Information given: Begin

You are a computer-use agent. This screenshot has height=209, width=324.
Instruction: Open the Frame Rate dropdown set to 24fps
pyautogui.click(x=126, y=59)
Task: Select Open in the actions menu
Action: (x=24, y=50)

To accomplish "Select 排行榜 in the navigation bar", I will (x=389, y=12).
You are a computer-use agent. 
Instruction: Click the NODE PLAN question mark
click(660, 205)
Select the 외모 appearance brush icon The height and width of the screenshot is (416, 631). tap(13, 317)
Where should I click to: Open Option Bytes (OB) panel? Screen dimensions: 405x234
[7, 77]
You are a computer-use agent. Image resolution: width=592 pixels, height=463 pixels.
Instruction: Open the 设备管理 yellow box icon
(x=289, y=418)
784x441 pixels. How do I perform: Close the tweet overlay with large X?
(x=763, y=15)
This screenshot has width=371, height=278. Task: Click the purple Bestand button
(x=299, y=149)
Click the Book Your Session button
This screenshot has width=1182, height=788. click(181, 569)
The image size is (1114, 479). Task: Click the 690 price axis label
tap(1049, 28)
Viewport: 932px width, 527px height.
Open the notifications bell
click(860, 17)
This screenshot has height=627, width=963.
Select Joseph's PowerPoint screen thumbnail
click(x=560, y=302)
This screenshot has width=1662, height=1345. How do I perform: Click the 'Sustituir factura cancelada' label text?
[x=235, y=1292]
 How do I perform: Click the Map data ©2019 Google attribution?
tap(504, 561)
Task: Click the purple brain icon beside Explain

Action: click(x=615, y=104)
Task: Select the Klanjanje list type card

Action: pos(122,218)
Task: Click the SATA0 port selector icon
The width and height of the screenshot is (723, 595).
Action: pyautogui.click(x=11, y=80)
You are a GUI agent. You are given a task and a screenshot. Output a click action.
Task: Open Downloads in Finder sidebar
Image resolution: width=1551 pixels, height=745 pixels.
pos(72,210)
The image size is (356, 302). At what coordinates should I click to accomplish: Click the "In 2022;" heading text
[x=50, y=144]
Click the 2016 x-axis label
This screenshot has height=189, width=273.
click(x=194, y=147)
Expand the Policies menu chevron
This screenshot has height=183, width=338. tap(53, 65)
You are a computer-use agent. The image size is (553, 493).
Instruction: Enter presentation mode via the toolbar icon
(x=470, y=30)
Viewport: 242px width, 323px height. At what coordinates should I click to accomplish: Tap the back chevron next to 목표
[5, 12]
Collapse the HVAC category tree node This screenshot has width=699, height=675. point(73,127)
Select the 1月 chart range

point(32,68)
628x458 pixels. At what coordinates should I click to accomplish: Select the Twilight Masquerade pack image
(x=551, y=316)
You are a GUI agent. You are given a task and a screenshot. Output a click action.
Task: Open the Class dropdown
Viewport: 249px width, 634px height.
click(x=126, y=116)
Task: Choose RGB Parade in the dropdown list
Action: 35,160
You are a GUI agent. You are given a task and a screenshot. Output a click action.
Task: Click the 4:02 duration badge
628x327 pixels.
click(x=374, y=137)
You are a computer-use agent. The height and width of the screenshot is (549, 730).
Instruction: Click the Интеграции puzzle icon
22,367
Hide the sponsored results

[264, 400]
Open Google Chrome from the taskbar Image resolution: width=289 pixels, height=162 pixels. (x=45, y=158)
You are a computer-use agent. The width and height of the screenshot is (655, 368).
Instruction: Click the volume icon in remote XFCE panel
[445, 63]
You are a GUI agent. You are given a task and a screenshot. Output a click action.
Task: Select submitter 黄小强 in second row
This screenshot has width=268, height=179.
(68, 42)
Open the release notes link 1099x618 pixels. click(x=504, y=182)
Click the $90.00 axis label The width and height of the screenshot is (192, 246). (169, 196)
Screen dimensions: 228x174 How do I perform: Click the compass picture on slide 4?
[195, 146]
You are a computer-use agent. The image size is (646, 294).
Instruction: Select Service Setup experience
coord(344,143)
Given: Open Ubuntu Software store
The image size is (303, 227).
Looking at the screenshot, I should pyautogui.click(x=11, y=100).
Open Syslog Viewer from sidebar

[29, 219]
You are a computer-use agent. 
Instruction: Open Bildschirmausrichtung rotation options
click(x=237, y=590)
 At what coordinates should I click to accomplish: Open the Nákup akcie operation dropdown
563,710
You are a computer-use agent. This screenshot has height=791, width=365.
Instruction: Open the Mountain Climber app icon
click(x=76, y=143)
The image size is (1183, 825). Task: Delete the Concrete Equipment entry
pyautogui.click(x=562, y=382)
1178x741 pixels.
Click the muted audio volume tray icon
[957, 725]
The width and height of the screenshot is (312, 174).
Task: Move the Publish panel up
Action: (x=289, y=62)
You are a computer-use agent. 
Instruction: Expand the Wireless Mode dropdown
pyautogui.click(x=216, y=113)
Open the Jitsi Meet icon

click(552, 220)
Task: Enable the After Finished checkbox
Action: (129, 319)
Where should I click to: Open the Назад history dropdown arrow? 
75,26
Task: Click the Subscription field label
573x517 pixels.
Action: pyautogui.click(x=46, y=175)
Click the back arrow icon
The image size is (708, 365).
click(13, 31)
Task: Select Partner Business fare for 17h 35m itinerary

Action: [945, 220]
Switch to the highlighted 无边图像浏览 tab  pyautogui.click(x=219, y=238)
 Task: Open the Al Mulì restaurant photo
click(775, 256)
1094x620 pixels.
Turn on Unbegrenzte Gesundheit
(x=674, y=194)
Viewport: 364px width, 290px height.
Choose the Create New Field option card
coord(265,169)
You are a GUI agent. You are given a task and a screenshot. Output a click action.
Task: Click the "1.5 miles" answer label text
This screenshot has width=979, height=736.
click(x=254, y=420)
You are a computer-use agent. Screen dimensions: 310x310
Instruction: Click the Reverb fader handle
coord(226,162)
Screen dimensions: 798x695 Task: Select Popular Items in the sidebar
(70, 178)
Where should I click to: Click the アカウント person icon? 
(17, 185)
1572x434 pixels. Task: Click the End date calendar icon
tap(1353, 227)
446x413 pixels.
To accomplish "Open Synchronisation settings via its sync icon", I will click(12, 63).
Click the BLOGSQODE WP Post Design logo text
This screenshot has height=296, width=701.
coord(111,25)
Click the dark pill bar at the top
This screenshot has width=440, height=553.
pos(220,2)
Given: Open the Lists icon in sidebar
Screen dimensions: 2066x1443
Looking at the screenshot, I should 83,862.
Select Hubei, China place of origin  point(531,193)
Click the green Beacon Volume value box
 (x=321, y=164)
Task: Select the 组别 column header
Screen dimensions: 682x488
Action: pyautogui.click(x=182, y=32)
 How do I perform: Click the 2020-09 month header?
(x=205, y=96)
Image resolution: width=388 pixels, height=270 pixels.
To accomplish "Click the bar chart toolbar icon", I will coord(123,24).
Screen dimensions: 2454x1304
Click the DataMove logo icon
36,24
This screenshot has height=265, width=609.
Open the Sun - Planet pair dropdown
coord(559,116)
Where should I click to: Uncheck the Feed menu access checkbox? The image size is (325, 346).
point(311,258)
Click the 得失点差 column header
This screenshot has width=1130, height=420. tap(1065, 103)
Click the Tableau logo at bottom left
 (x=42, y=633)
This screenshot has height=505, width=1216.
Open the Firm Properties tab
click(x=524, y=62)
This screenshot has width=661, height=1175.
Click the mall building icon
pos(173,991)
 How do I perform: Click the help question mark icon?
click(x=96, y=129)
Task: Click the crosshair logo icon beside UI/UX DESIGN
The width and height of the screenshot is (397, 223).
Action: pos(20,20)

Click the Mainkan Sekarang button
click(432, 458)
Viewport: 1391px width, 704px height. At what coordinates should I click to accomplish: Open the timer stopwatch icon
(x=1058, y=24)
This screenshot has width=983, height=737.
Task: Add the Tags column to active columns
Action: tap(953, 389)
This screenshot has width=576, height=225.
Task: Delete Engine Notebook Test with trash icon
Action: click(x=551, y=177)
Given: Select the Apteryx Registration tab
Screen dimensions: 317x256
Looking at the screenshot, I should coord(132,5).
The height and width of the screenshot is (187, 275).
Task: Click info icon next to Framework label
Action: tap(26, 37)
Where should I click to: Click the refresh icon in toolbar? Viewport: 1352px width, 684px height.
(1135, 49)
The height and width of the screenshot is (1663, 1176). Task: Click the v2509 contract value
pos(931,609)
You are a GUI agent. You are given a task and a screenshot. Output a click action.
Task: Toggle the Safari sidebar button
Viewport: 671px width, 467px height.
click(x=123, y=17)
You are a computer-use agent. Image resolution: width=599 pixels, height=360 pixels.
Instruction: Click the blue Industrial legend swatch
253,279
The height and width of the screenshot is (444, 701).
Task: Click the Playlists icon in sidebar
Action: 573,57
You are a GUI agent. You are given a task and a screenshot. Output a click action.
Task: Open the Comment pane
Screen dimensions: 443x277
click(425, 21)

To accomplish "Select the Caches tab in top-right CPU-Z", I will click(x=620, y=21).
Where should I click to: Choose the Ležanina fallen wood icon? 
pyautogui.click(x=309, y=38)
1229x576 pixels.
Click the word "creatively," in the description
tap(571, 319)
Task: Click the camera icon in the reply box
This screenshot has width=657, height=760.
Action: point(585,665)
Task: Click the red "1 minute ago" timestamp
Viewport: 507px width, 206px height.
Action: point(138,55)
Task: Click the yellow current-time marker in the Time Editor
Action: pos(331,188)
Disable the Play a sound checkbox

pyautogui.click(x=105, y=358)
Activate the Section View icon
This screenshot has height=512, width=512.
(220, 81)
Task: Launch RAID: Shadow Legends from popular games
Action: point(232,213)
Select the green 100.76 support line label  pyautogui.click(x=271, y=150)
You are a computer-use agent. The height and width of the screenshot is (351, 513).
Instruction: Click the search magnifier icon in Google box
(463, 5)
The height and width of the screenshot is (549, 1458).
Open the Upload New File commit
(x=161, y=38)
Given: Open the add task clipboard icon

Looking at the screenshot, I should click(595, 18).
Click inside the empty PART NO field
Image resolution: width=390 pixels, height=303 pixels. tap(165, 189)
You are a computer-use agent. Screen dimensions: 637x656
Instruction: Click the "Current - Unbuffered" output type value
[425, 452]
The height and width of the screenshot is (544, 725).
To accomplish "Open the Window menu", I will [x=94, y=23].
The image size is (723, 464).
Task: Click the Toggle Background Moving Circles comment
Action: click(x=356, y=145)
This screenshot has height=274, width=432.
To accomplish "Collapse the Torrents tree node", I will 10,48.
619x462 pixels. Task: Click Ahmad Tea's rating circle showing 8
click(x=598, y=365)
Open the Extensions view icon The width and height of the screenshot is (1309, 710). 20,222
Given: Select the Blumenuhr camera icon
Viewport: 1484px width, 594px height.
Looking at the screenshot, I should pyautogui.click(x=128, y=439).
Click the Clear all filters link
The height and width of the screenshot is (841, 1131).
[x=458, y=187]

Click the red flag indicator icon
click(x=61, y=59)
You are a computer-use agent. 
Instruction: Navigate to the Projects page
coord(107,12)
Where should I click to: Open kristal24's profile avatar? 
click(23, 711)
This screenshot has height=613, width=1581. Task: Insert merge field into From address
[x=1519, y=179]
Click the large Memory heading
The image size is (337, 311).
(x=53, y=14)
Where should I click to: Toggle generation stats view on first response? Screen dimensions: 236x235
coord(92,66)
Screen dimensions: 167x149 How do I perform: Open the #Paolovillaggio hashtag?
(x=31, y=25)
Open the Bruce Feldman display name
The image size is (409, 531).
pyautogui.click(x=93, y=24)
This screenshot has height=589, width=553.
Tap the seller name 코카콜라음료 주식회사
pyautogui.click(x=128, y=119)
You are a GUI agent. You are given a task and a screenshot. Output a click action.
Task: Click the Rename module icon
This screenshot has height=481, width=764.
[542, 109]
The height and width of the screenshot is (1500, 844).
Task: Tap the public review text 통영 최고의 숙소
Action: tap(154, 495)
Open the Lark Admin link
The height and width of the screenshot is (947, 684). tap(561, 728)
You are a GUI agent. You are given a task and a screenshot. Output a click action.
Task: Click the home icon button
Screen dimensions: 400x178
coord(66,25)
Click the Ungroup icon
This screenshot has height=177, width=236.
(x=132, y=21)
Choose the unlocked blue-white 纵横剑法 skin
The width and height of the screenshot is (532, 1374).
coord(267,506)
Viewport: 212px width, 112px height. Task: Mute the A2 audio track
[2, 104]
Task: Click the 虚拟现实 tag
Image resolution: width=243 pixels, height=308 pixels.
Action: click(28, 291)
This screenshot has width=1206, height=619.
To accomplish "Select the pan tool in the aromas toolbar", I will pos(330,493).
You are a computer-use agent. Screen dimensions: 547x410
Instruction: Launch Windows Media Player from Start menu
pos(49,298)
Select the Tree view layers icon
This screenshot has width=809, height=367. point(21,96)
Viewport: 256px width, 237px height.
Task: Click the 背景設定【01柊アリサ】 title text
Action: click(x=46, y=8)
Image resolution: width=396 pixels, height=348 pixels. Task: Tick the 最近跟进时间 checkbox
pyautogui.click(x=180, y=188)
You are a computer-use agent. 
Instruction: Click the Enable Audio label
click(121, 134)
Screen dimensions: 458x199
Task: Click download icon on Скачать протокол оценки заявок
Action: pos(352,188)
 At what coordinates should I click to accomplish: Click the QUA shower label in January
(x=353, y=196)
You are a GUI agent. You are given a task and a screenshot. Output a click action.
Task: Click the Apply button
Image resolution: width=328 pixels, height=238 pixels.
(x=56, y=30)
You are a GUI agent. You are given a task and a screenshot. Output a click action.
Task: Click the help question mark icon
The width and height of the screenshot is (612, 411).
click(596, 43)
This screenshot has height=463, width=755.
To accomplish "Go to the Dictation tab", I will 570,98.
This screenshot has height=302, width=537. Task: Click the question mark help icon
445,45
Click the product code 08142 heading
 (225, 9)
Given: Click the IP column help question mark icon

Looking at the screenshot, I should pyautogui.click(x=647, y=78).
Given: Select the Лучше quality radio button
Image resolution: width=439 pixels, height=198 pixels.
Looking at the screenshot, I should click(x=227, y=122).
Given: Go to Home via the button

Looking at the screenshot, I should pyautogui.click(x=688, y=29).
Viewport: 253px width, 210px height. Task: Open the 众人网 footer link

Information given: End

Repeat the lines from the first one in the records through the line containing "You are a computer-use agent. Image resolution: width=592", exactly as written, and nothing else.

You are a computer-use agent. This screenshot has height=209, width=324.
Instruction: Open the Frame Rate dropdown set to 24fps
pyautogui.click(x=126, y=59)
Task: Select Open in the actions menu
Action: (x=24, y=50)

To accomplish "Select 排行榜 in the navigation bar", I will (x=389, y=12).
You are a computer-use agent. 
Instruction: Click the NODE PLAN question mark
click(660, 205)
Select the 외모 appearance brush icon The height and width of the screenshot is (416, 631). tap(13, 317)
Where should I click to: Open Option Bytes (OB) panel? Screen dimensions: 405x234
[7, 77]
You are a computer-use agent. Image resolution: width=592 pixels, height=463 pixels.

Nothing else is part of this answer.